Render every line of the entries below as a JSON list of strings, one string per line, leaving out blank lines.

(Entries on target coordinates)
━━━━━━━━

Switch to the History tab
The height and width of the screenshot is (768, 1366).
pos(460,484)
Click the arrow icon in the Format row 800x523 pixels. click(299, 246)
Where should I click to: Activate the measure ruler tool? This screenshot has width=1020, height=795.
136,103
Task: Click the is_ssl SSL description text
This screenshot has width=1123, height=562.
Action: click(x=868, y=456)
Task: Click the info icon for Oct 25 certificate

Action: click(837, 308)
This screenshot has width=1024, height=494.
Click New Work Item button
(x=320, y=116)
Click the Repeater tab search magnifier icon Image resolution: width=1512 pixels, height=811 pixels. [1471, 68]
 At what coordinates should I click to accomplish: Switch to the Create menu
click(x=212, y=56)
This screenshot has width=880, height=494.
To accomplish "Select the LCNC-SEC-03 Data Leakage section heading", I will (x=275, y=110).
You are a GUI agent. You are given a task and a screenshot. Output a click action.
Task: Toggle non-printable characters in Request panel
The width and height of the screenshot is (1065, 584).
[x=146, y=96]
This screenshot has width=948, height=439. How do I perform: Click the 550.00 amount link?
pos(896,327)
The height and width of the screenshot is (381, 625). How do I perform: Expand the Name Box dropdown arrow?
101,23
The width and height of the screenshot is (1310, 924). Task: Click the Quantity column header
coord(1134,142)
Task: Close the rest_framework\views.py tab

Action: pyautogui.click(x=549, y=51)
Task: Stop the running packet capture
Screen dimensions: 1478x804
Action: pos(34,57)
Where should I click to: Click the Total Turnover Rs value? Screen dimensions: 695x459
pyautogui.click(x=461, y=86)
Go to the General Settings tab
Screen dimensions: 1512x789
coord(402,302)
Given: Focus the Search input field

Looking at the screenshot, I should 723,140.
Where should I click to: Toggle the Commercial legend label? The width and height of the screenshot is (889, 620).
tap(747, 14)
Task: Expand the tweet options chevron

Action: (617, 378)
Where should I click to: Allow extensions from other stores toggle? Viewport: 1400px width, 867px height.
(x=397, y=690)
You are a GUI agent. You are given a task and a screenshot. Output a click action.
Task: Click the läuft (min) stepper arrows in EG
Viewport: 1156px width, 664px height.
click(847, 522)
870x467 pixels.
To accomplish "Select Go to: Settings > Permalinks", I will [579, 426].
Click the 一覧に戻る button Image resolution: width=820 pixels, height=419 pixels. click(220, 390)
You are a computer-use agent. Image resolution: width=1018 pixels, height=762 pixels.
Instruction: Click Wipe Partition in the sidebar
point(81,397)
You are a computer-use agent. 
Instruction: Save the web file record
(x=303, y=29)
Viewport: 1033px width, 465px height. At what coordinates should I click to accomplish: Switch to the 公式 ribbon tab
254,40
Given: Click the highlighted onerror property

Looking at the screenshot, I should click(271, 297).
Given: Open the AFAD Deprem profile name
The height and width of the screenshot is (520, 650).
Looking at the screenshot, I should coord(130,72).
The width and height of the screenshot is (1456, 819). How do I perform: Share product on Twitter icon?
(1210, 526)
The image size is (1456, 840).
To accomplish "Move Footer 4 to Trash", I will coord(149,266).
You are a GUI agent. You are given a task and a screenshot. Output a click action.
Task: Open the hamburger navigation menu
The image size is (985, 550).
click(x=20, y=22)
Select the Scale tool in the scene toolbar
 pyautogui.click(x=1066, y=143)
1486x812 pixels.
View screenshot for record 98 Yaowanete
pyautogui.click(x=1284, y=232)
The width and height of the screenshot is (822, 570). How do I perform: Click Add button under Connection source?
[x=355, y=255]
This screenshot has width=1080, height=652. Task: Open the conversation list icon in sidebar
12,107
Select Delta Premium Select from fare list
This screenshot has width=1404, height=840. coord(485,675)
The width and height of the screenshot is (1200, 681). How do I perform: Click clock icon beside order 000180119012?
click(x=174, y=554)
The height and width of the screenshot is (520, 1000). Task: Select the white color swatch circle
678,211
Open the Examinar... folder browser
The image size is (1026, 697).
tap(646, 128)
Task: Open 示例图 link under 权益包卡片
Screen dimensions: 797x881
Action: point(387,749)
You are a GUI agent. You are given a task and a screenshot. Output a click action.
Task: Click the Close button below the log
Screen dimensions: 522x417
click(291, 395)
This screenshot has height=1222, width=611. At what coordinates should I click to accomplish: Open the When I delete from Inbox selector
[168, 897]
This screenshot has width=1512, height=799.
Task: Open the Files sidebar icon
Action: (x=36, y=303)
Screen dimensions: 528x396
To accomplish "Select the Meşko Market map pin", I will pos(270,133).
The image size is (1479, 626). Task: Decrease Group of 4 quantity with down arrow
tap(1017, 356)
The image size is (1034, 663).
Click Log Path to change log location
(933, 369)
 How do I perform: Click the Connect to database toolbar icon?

━━━━━━━━

■ Full answer:
[
  "Switch to the History tab",
  "The height and width of the screenshot is (768, 1366).",
  "pos(460,484)",
  "Click the arrow icon in the Format row 800x523 pixels. click(299, 246)",
  "Where should I click to: Activate the measure ruler tool? This screenshot has width=1020, height=795.",
  "136,103",
  "Task: Click the is_ssl SSL description text",
  "This screenshot has width=1123, height=562.",
  "Action: click(x=868, y=456)",
  "Task: Click the info icon for Oct 25 certificate",
  "Action: click(837, 308)",
  "This screenshot has width=1024, height=494.",
  "Click New Work Item button",
  "(x=320, y=116)",
  "Click the Repeater tab search magnifier icon Image resolution: width=1512 pixels, height=811 pixels. [1471, 68]",
  " At what coordinates should I click to accomplish: Switch to the Create menu",
  "click(x=212, y=56)",
  "This screenshot has width=880, height=494.",
  "To accomplish \"Select the LCNC-SEC-03 Data Leakage section heading\", I will (x=275, y=110).",
  "You are a GUI agent. You are given a task and a screenshot. Output a click action.",
  "Task: Toggle non-printable characters in Request panel",
  "The width and height of the screenshot is (1065, 584).",
  "[x=146, y=96]",
  "This screenshot has width=948, height=439. How do I perform: Click the 550.00 amount link?",
  "pos(896,327)",
  "The height and width of the screenshot is (381, 625). How do I perform: Expand the Name Box dropdown arrow?",
  "101,23",
  "The width and height of the screenshot is (1310, 924). Task: Click the Quantity column header",
  "coord(1134,142)",
  "Task: Close the rest_framework\\views.py tab",
  "Action: pyautogui.click(x=549, y=51)",
  "Task: Stop the running packet capture",
  "Screen dimensions: 1478x804",
  "Action: pos(34,57)",
  "Where should I click to: Click the Total Turnover Rs value? Screen dimensions: 695x459",
  "pyautogui.click(x=461, y=86)",
  "Go to the General Settings tab",
  "Screen dimensions: 1512x789",
  "coord(402,302)",
  "Given: Focus the Search input field",
  "Looking at the screenshot, I should 723,140.",
  "Where should I click to: Toggle the Commercial legend label? The width and height of the screenshot is (889, 620).",
  "tap(747, 14)",
  "Task: Expand the tweet options chevron",
  "Action: (617, 378)",
  "Where should I click to: Allow extensions from other stores toggle? Viewport: 1400px width, 867px height.",
  "(x=397, y=690)",
  "You are a GUI agent. You are given a task and a screenshot. Output a click action.",
  "Task: Click the läuft (min) stepper arrows in EG",
  "Viewport: 1156px width, 664px height.",
  "click(847, 522)",
  "870x467 pixels.",
  "To accomplish \"Select Go to: Settings > Permalinks\", I will [579, 426].",
  "Click the 一覧に戻る button Image resolution: width=820 pixels, height=419 pixels. click(220, 390)",
  "You are a computer-use agent. Image resolution: width=1018 pixels, height=762 pixels.",
  "Instruction: Click Wipe Partition in the sidebar",
  "point(81,397)",
  "You are a computer-use agent. ",
  "Instruction: Save the web file record",
  "(x=303, y=29)",
  "Viewport: 1033px width, 465px height. At what coordinates should I click to accomplish: Switch to the 公式 ribbon tab",
  "254,40",
  "Given: Click the highlighted onerror property",
  "Looking at the screenshot, I should click(271, 297).",
  "Given: Open the AFAD Deprem profile name",
  "The height and width of the screenshot is (520, 650).",
  "Looking at the screenshot, I should coord(130,72).",
  "The width and height of the screenshot is (1456, 819). How do I perform: Share product on Twitter icon?",
  "(1210, 526)",
  "The image size is (1456, 840).",
  "To accomplish \"Move Footer 4 to Trash\", I will coord(149,266).",
  "You are a GUI agent. You are given a task and a screenshot. Output a click action.",
  "Task: Open the hamburger navigation menu",
  "The image size is (985, 550).",
  "click(x=20, y=22)",
  "Select the Scale tool in the scene toolbar",
  " pyautogui.click(x=1066, y=143)",
  "1486x812 pixels.",
  "View screenshot for record 98 Yaowanete",
  "pyautogui.click(x=1284, y=232)",
  "The width and height of the screenshot is (822, 570). How do I perform: Click Add button under Connection source?",
  "[x=355, y=255]",
  "This screenshot has width=1080, height=652. Task: Open the conversation list icon in sidebar",
  "12,107",
  "Select Delta Premium Select from fare list",
  "This screenshot has width=1404, height=840. coord(485,675)",
  "The width and height of the screenshot is (1200, 681). How do I perform: Click clock icon beside order 000180119012?",
  "click(x=174, y=554)",
  "The height and width of the screenshot is (520, 1000). Task: Select the white color swatch circle",
  "678,211",
  "Open the Examinar... folder browser",
  "The image size is (1026, 697).",
  "tap(646, 128)",
  "Task: Open 示例图 link under 权益包卡片",
  "Screen dimensions: 797x881",
  "Action: point(387,749)",
  "You are a GUI agent. You are given a task and a screenshot. Output a click action.",
  "Task: Click the Close button below the log",
  "Screen dimensions: 522x417",
  "click(291, 395)",
  "This screenshot has height=1222, width=611. At what coordinates should I click to accomplish: Open the When I delete from Inbox selector",
  "[168, 897]",
  "This screenshot has width=1512, height=799.",
  "Task: Open the Files sidebar icon",
  "Action: (x=36, y=303)",
  "Screen dimensions: 528x396",
  "To accomplish \"Select the Meşko Market map pin\", I will pos(270,133).",
  "The image size is (1479, 626). Task: Decrease Group of 4 quantity with down arrow",
  "tap(1017, 356)",
  "The image size is (1034, 663).",
  "Click Log Path to change log location",
  "(933, 369)",
  " How do I perform: Click the Connect to database toolbar icon?"
]